INDIANAPOLIS – In April, Dave Falkenburg was diagnosed with COVID-19. As a kidney transplant recipient, Falkenburg, 64, has a compromised immune system, putting him at high-risk of getting severely sick from coronavirus.
“I felt scared on one end of it, but I had a peace that whatever was going to happen will happen,” Falkenburg said.
Falkenburg says a plasma donation saved his life, and he encourages others to donate.
“I thought, once they put me on the ventilator, I may not wake up here on earth,” he said.
Falkenburg said his symptoms worsened quickly.
“I could barely even lift my head or get out of bed,” he said.
He ended up at IU Health Methodist Hospital, where, just two years ago, he had a kidney transplant.
Now, he was alone, only able to talk to his wife briefly over Facetime.
Doctors asked if Falkenburg would participate in a trial treatment using convalescent plasma from a recovered COVID-19 patient.
“At this point I was feeling pretty horrible, so I signed the papers and I said sure,” Falkenburg recalled. “They were running out of options because I couldn’t breathe.”

************

▶ DIRECTIONS FOR THIS TASK
Copy the part of the COVID-19 plasma article that opens with "INDIANAPOLIS – In" and closes with "briefly over Facetime.", substituting "spouse" for "wife".

▶ SUPPLIED INFORMATION

************

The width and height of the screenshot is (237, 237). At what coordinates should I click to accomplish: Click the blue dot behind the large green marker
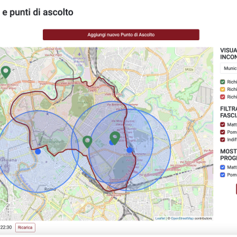coord(111,142)
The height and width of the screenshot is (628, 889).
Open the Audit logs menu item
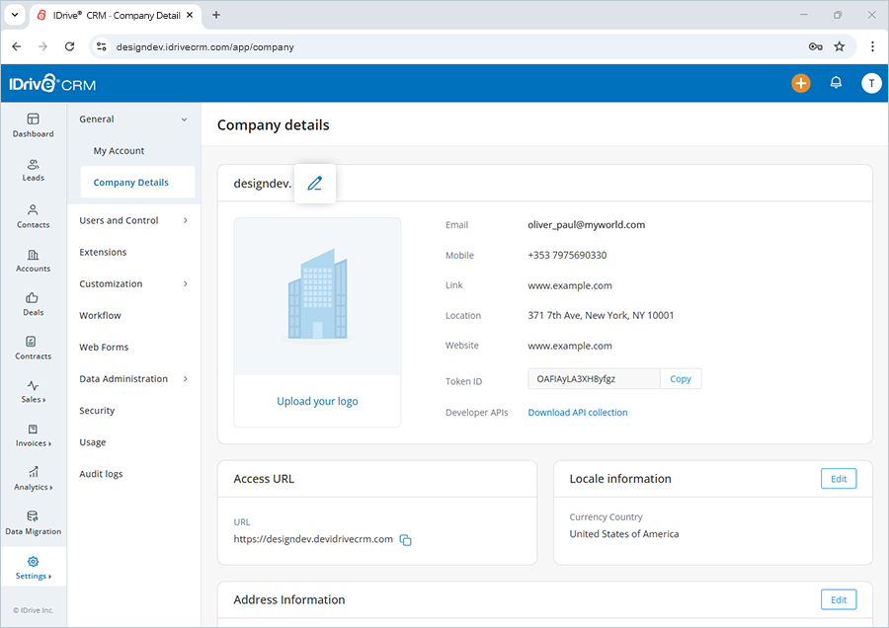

************

▶ ANSWER BOX
INDIANAPOLIS – In April, Dave Falkenburg was diagnosed with COVID-19. As a kidney transplant recipient, Falkenburg, 64, has a compromised immune system, putting him at high-risk of getting severely sick from coronavirus.
“I felt scared on one end of it, but I had a peace that whatever was going to happen will happen,” Falkenburg said.
Falkenburg says a plasma donation saved his life, and he encourages others to donate.
“I thought, once they put me on the ventilator, I may not wake up here on earth,” he said.
Falkenburg said his symptoms worsened quickly.
“I could barely even lift my head or get out of bed,” he said.
He ended up at IU Health Methodist Hospital, where, just two years ago, he had a kidney transplant.
Now, he was alone, only able to talk to his spouse briefly over Facetime.